The table murmured. Lyria folded her arms, watching Kael with that half-smile she reserved for when he was about to say something reckless and brilliant all at once.
"What are you thinking?" she asked.
Kael leaned forward, eyes gleaming faintly with his daemon's light. "We create a hero."
The room went still.
"Not a real one," he clarified. "A symbol. A crafted champion who walks the surface under our guidance — someone who fights monsters, heals villages, saves lives. The Hollow's shadow will remain unseen, but its reputation will grow brighter with every tale told."
Eris blinked. "A false hero?"
Kael turned his gaze to her, that calm smirk tugging at his lips. "A living one. A hero born from truth, but shaped by our hand. We've built armies and engines, but people follow stories. If the world learns to trust the light we choose to cast, we control the dawn that follows."
The room stirred again. Even Lyria had to admit — it was clever. Dangerous, but clever.
Eris watched Kael, and something inside her stirred — not admiration this time, but ache. His voice was magnetic, the way he spoke with certainty, how his plans always seemed to hold the weight of destiny.
She loved how he thought. She hated that she loved it.
Her hands clenched at her sides, unseen beneath the shadow of her cloak. The Hollow's air felt thicker suddenly, or maybe it was just her pulse — a faint rhythm she couldn't steady.
Kael's plan unfurled further — tactics, logistics, narratives — and Eris tried to listen, but her focus kept splintering between Kael's steady tone and Lyria's quiet presence beside him.
When Kael gestured toward the map, Lyria leaned closer, their shoulders brushing briefly. Eris's chest tightened. Not from jealousy — at least, she told herself it wasn't — but from something.
Something unfamiliar and unwelcome.
Why did it matter that Lyria touched him so casually? Why did she feel a pull when Kael's eyes softened at Lyria's remark? And why, when Lyria smiled at her later that moment, did Eris's heart flutter in the same dizzying way?
It made no sense. None of it did.
Her existence had once been clarity — purpose measured in absolutes. Now she couldn't even measure the space between her thoughts.
Kael's voice drew her back: "Eris, you'll oversee information control. I want rumors of this hero to begin spreading in the border towns — nothing too direct, but enough to plant the seed."

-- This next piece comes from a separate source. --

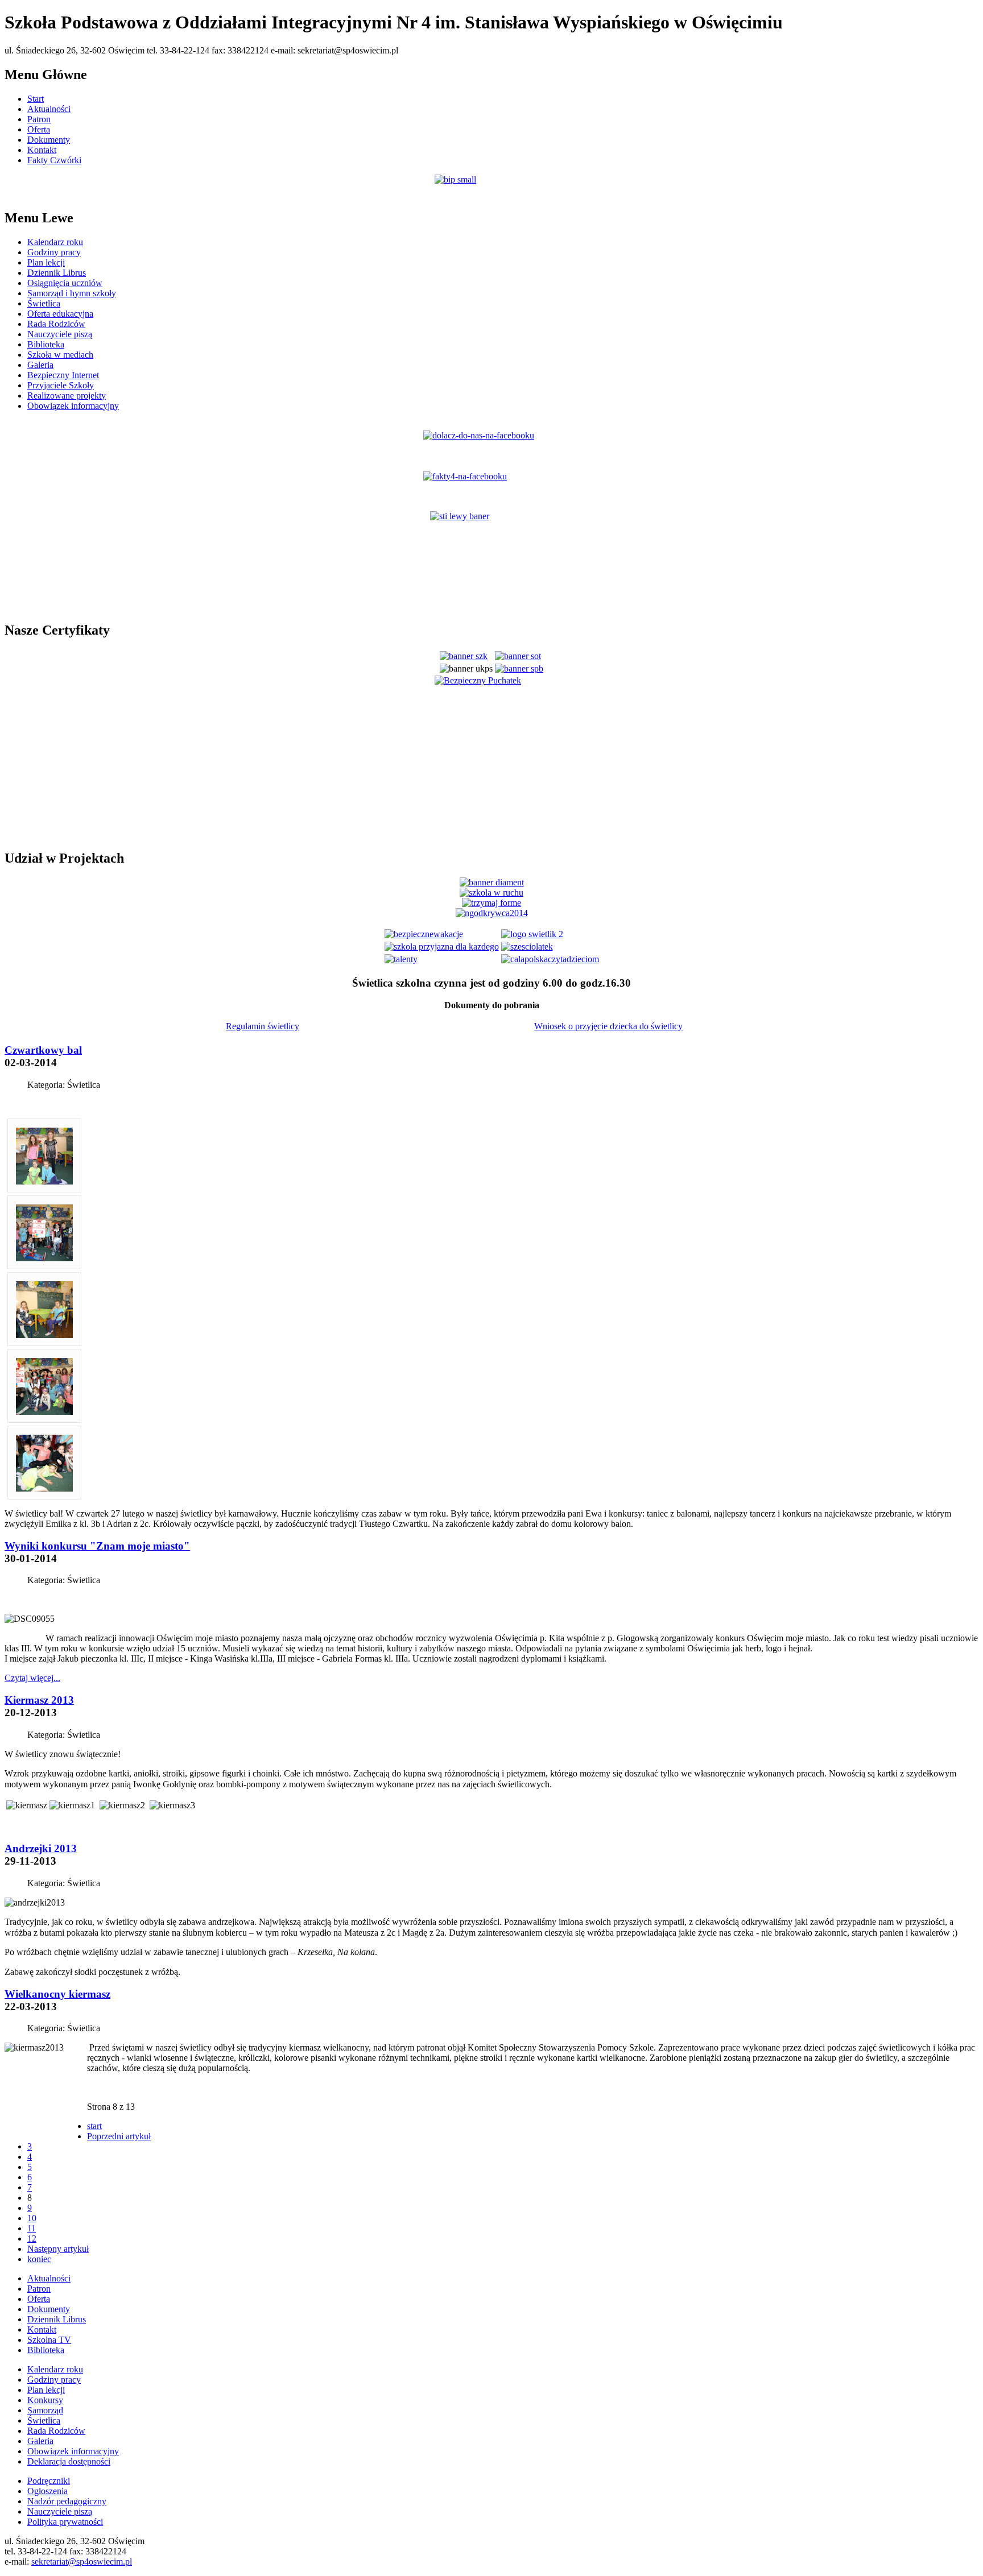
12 (31, 2238)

She straightened. "Understood."
But her tone was too sharp, too fast. Kael noticed. His golden eyes lingered a moment longer than usual, and she had to look away.

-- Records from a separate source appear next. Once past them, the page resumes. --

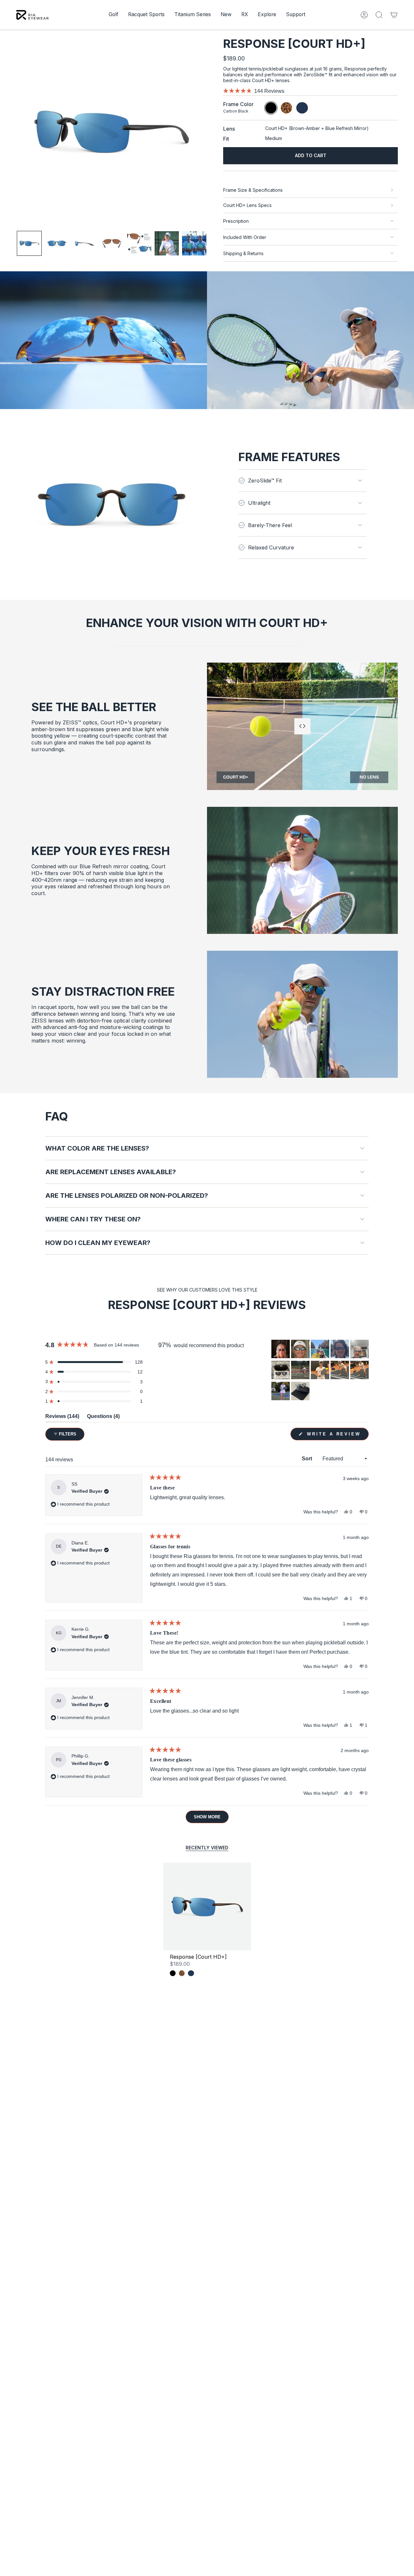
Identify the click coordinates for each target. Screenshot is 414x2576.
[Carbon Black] (173, 1973)
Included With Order (244, 237)
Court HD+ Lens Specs (247, 205)
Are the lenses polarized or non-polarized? (126, 1195)
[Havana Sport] (182, 1973)
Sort (307, 1458)
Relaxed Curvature (271, 547)
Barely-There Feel (270, 525)
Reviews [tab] (62, 1417)
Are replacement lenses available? (110, 1172)
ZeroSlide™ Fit (265, 480)
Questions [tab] (103, 1417)
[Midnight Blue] (191, 1973)
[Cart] (394, 14)
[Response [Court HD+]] (207, 1906)
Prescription (236, 221)
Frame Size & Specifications (253, 190)
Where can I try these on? (93, 1219)
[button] (113, 14)
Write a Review (337, 1436)
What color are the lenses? (97, 1148)
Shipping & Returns (243, 253)
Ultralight (259, 503)
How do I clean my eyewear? (97, 1243)
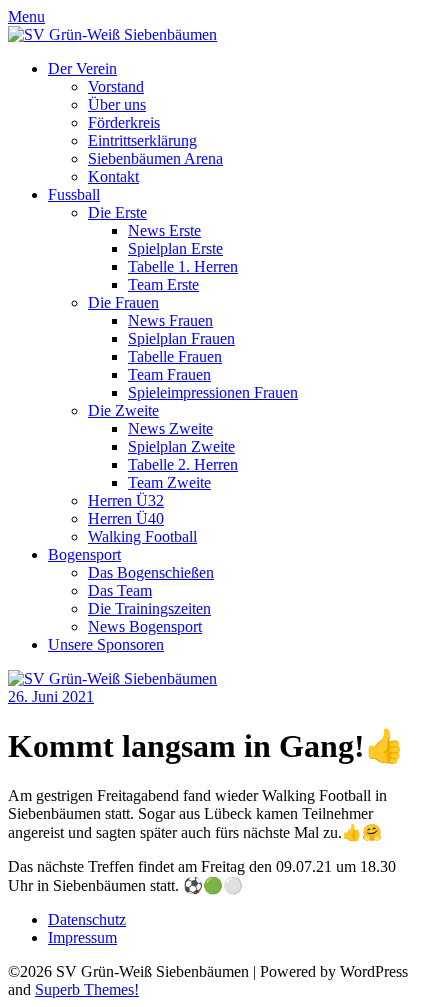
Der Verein (82, 68)
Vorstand (116, 86)
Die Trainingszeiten (149, 608)
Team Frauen (169, 374)
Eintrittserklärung (142, 140)
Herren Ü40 (126, 518)
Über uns (117, 104)
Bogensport (84, 554)
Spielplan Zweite (181, 446)
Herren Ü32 (126, 500)
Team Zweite (169, 482)
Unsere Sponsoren (106, 644)
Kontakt (113, 176)
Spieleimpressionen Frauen (213, 392)
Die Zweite (123, 410)
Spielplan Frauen (181, 338)
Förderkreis (124, 122)
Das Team (120, 590)
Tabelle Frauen (175, 356)
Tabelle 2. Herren (183, 464)
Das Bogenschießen (151, 572)
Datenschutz (87, 919)
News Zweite (170, 428)
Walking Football (142, 536)
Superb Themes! (87, 989)
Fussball (74, 194)
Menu (26, 16)
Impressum (82, 937)
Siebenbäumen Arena (155, 158)
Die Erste (117, 212)
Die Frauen (123, 302)
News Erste (164, 230)
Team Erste (163, 284)
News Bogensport (145, 626)
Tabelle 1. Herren (183, 266)
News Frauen (170, 320)
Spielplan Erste (175, 248)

He continued the meeting, assigning tasks, refining ideas. But in the silence between words, Eris felt her confusion growing like a vine through her chest — twisting around her logic, feeding on her thoughts.
She loved Kael's mind. She admired his strength. She wanted his approval.

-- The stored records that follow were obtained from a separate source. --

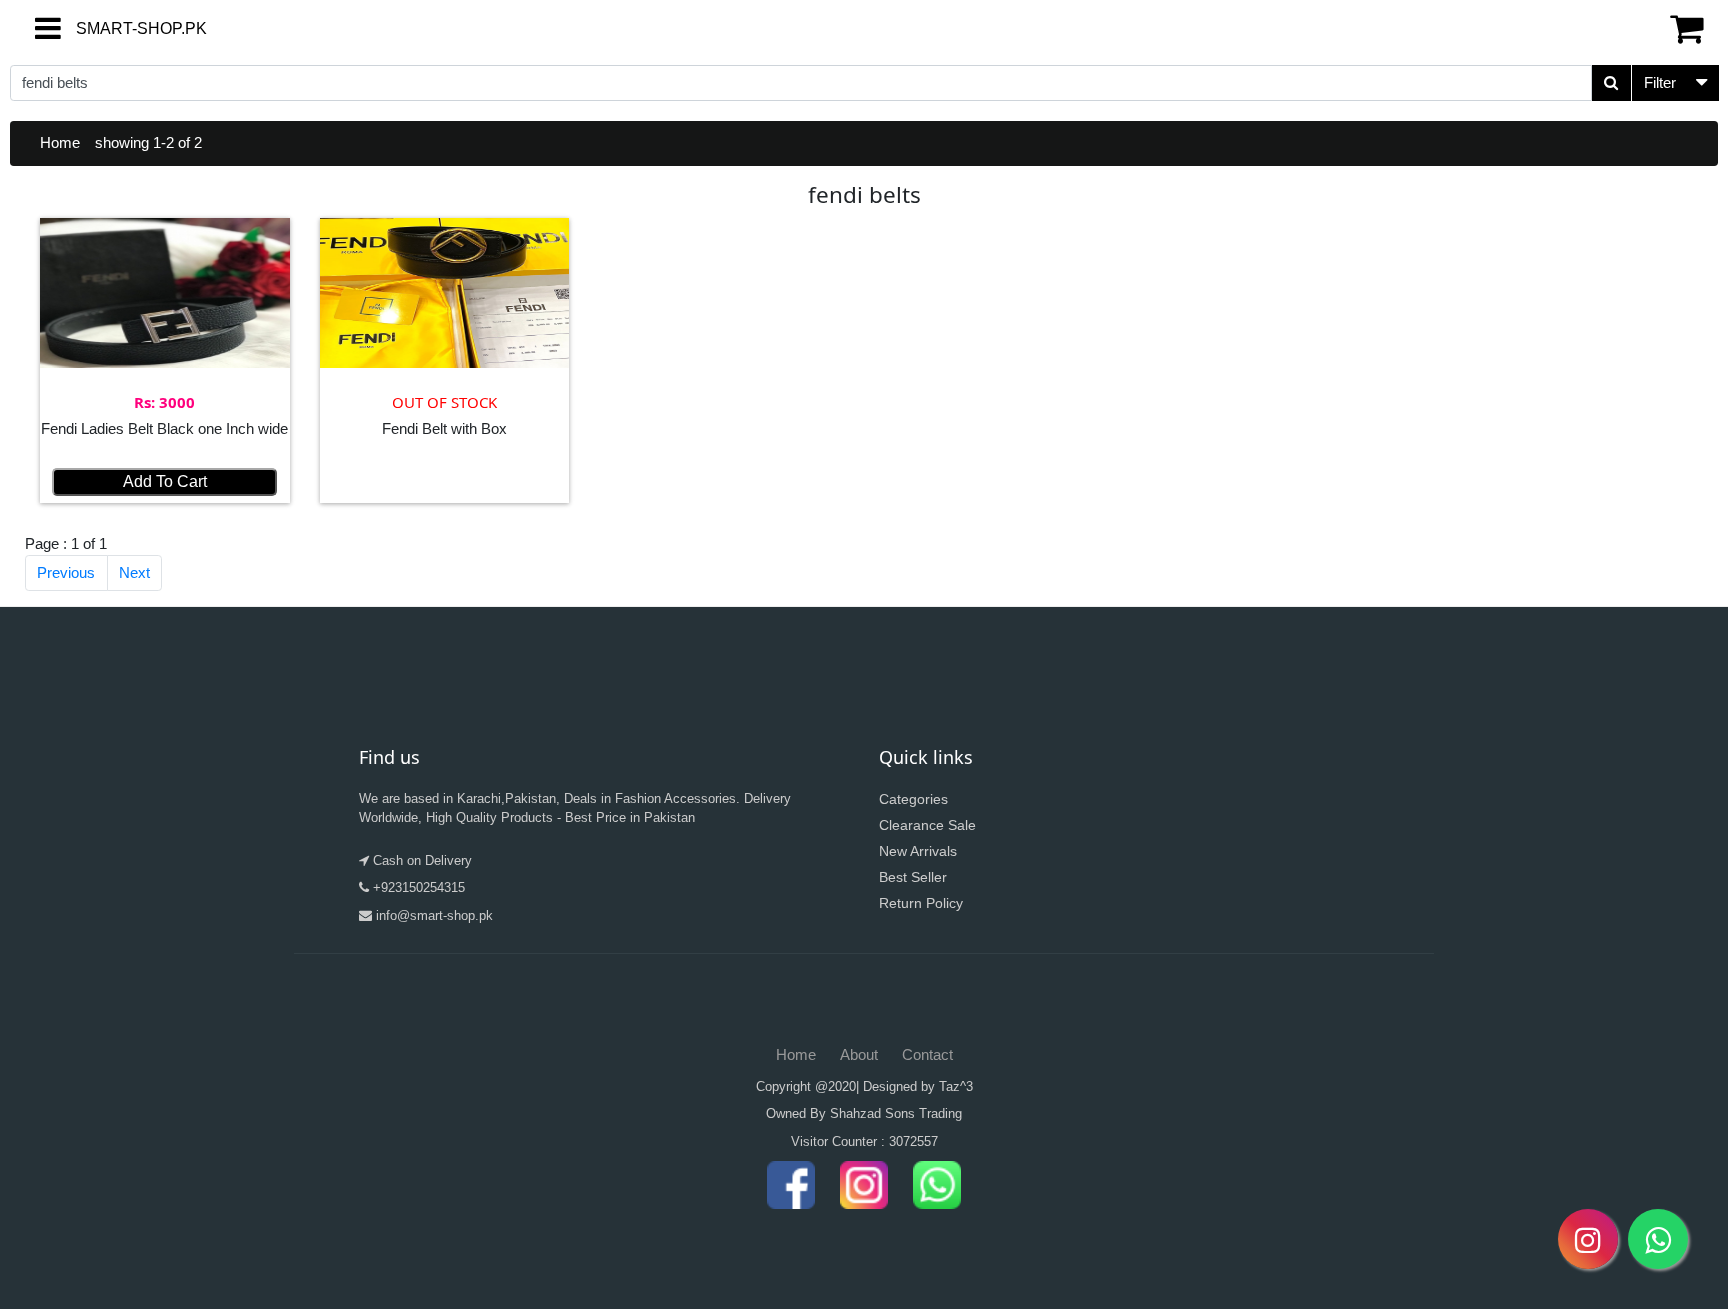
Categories (913, 799)
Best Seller (913, 877)
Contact (927, 1054)
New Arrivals (918, 851)
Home (60, 142)
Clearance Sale (927, 825)
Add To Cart (165, 481)
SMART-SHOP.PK (105, 28)
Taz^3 (956, 1086)
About (859, 1054)
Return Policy (921, 903)
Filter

She loved Lyria's laughter. She admired her compassion. She wanted her touch.
She wanted both, and yet she couldn't understand why — or what that made her.
When the meeting ended and the council began to disperse, Kael stopped by the balcony to overlook the Hollow. Lyria followed him, resting a hand on his arm. They exchanged a few quiet words she couldn't hear.
Eris stayed behind, standing by the empty table, eyes locked on the flickering candlelight.
She pressed her hand to her chest. Her pulse was racing again.
"This is what emotion does," she whispered to herself. "It breaks the order of thought. It pulls logic apart."
She wanted to stop it — this storm of warmth and ache and longing — but even as she thought it, she knew she didn't truly want it gone.
She wanted to feel.
Even if it hurt.
That night, when the Hollow grew quiet and only the soft hum of the Stellar Engine echoed from the depths, Eris stood alone on one of the higher terraces.
Below, she could see Lyria and Kael walking together along the illuminated garden path, laughing softly — a rare, gentle moment between two people who had seen too much war.
She smiled faintly. Then she frowned.
It wasn't jealousy. It wasn't even longing.
It was… confusion wrapped in desire.
And deep inside her, the spark of something fragile but powerful took root — not the artificial seed that Kael once gave her, but something born of her own will.
Emotion. Real, human emotion.
And it terrified her more than any god ever could.